Task: Every line in the entries where "will" is found should be copied.
━━━━━ Available data
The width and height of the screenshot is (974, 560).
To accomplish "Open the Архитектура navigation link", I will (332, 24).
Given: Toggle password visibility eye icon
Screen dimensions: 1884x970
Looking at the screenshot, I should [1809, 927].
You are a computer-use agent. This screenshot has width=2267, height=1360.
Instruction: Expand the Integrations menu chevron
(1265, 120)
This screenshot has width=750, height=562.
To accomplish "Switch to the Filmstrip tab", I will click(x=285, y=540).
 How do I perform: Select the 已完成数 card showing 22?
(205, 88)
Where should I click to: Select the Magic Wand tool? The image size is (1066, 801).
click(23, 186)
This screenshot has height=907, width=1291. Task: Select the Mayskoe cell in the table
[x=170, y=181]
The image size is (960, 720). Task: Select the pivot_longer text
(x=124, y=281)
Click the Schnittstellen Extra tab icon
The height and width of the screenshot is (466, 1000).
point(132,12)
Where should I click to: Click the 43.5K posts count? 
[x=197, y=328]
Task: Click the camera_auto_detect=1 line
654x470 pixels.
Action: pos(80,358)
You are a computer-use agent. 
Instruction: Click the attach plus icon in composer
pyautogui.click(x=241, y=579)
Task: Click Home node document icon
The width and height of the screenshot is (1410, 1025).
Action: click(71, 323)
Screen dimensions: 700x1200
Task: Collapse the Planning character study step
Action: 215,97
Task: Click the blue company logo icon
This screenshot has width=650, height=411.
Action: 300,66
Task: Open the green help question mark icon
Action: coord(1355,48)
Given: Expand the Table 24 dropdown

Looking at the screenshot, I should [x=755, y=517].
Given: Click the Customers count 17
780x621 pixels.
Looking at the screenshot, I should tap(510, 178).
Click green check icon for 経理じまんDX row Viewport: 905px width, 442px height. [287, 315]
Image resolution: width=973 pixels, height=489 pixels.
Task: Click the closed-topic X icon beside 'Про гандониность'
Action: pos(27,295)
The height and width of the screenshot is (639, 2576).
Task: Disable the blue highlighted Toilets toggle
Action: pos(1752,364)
━━━━━━━━━━
Solution to the exercise:
To accomplish "Open the Архитектура navigation link", I will (332, 24).
To accomplish "Switch to the Filmstrip tab", I will click(x=285, y=540).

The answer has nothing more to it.